28 April 2014, By Steve Engdahl

In a matter of weeks, the deadline for FATCA compliance will pass.

The July 1st finishing line, which once seemed a distant prospect, is fast approaching, and most banks are gearing up for their final sprint. While our last piece looked into how banks might drive revenue opportunities from FATCA in the future, the immediate concern for data managers is the practical steps they should take right now to be ready.

As the deadline draws closer, it is important to step back and take a look at the big picture, rather than falling into the trap of a compartmentalized view of data requirements.

Many institutions run their FATCA project within their client data team, which focuses on collecting information on customer background and activity.
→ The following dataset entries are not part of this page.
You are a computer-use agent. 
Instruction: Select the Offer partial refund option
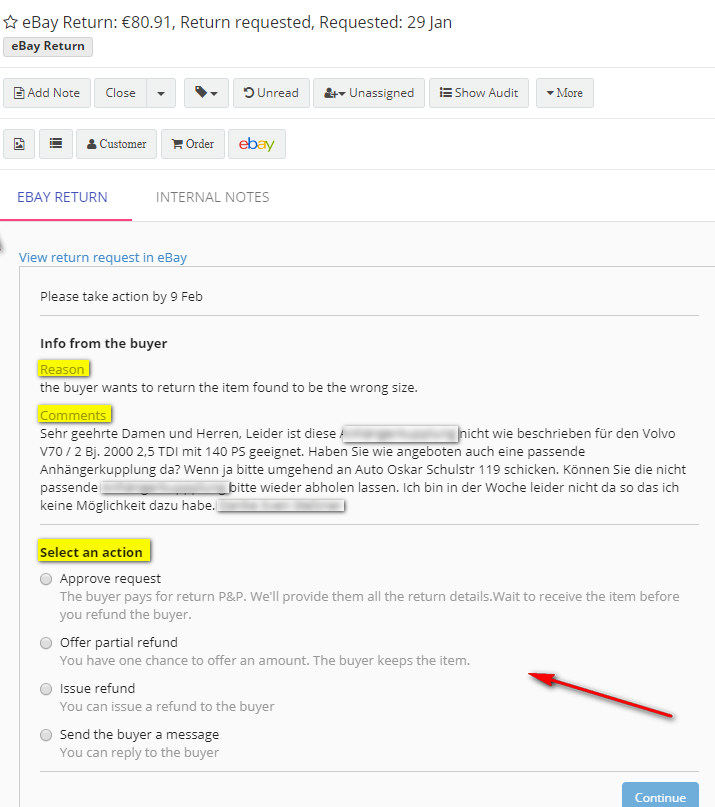46,643
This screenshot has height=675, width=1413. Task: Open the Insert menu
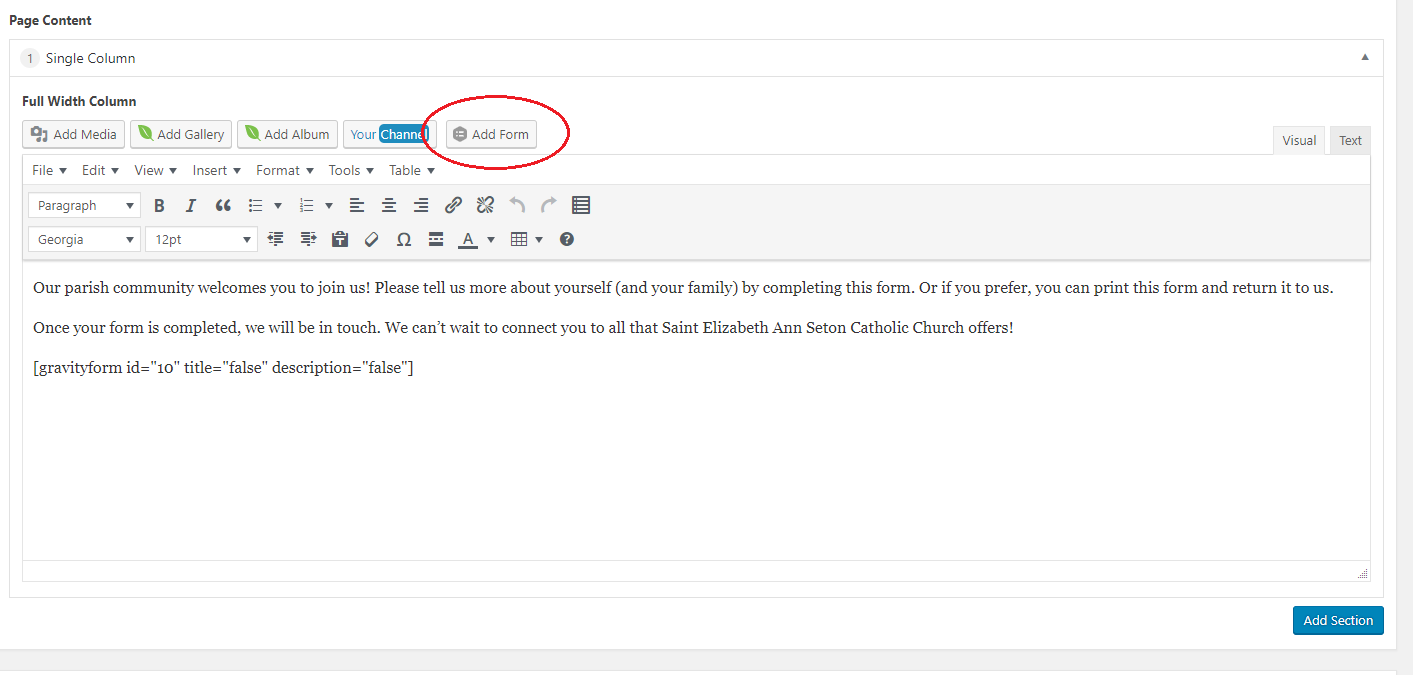pos(217,171)
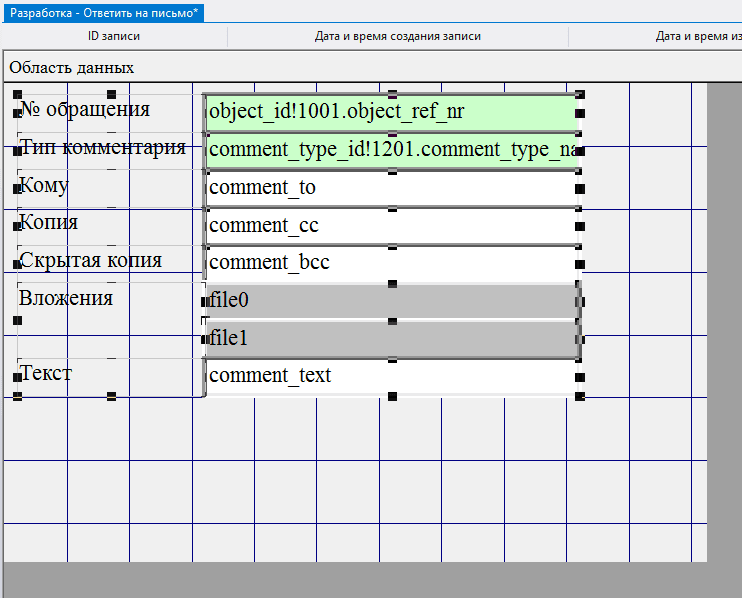Click the comment_cc field

click(x=390, y=225)
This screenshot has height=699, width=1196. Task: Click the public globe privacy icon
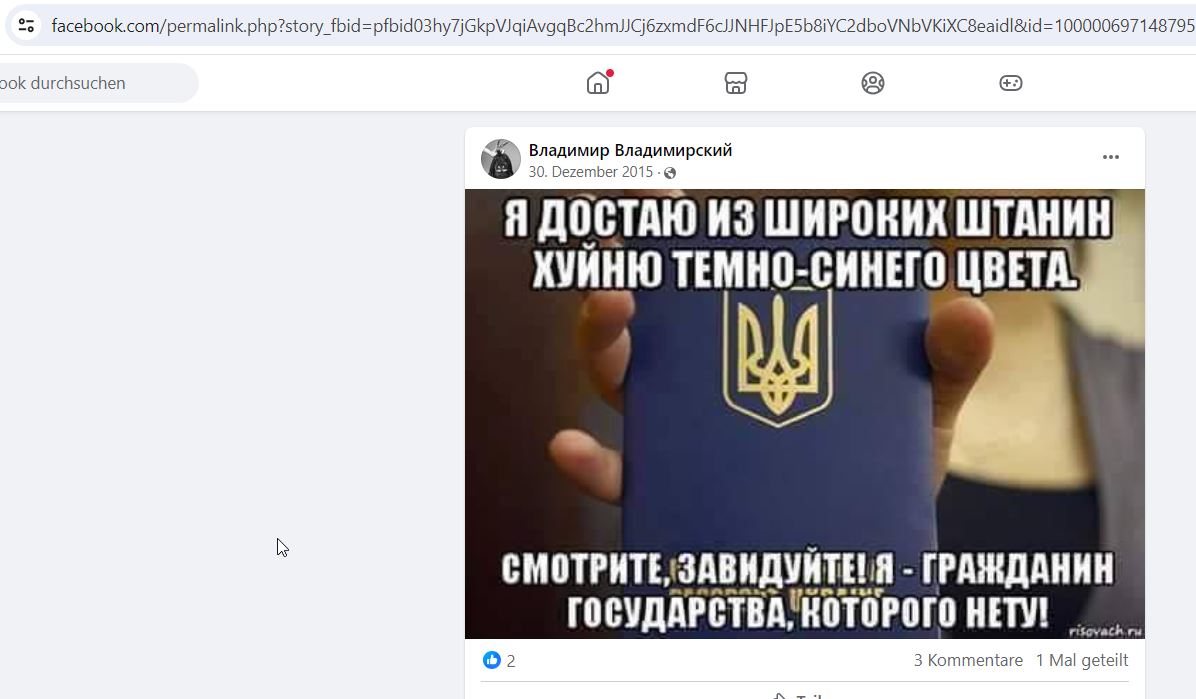coord(670,172)
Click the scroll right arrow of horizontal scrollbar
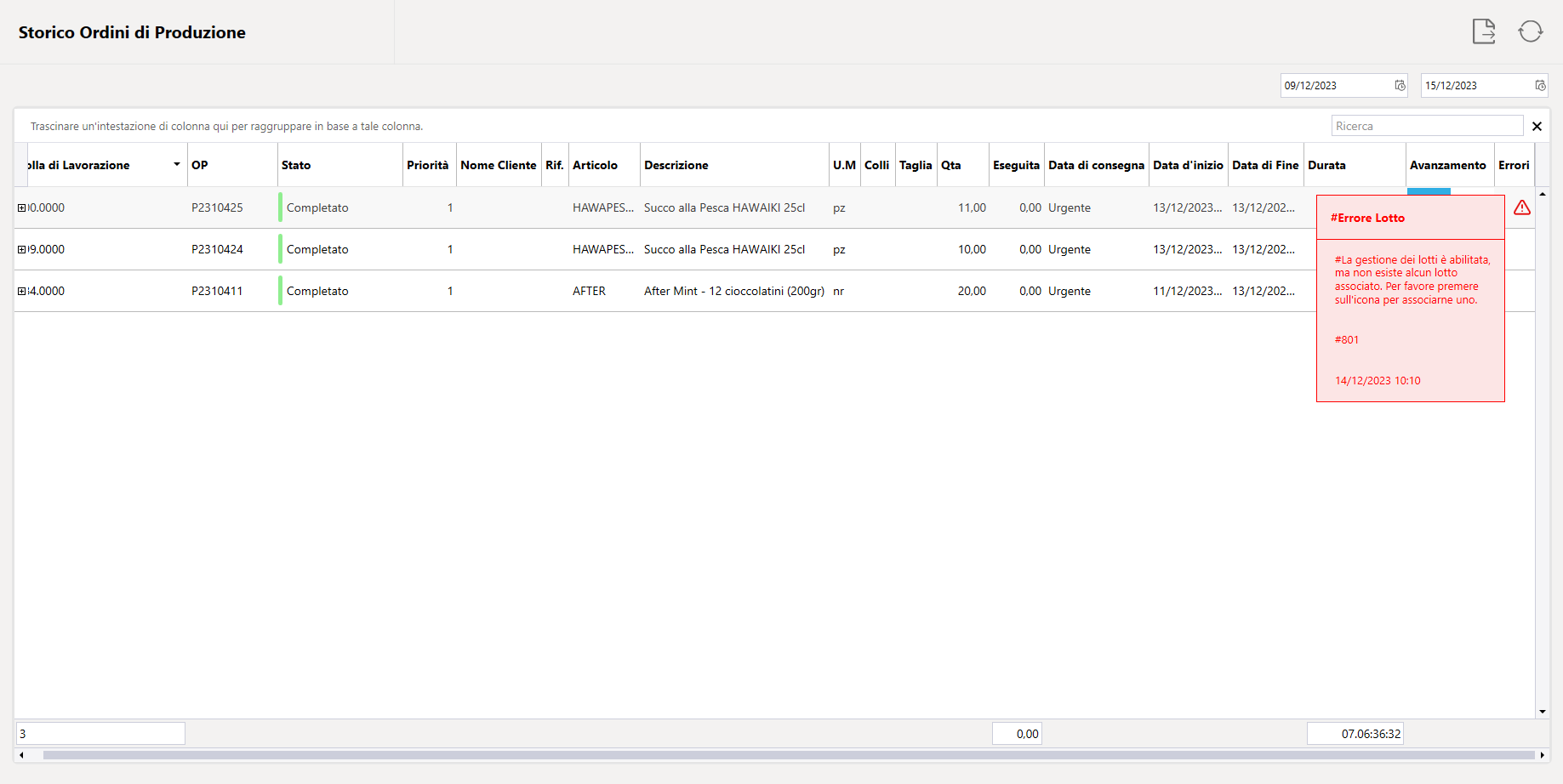 coord(1542,755)

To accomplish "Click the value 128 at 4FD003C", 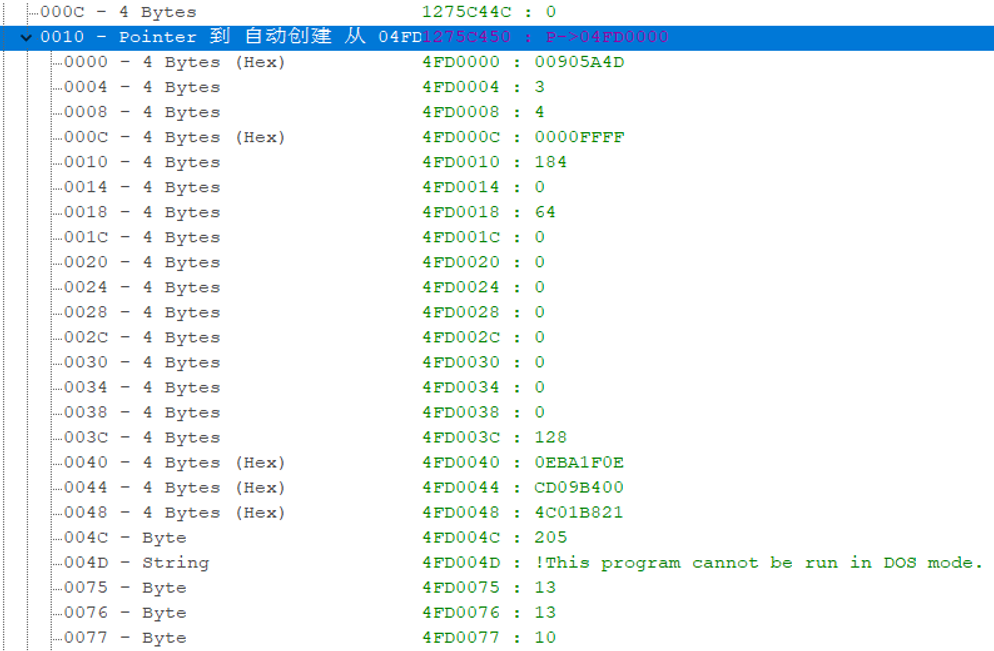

This is all well and good given the extensive FATCA focus on customer information. But, it is equally important the security master team isn’t left on the periphery. FATCA compliance, while heavily reliant on client data, also places significant requirements on the security data team, for the purpose of determining which instruments and which types of cash flows should be subject to withholding under FATCA.

It’s important that managers of all critical data sets come to the table early in the FATCA project, so all the affected areas – both client data and securities data teams – understand the nature of the requirements which impact them, and the context of what is required and why it is so important. The client data team and security master team must work together to meet the regulators’ requirements. If one or the other team is brought into the project late, banks’ efforts to comply on time will fall by the wayside.

So FATCA presents a dual challenge to data managers.

They must not only collect and standardise the immense quantities of data required, but also – and perhaps most importantly – they must realise that these requirements cross multiple data sets. The only way to approach the July 1st deadline is to take a three-hundred-and-sixty-degree view of compliance, customer data, securities data and more. The banks that don’t streamline security and client data could yet stumble at the final hurdle.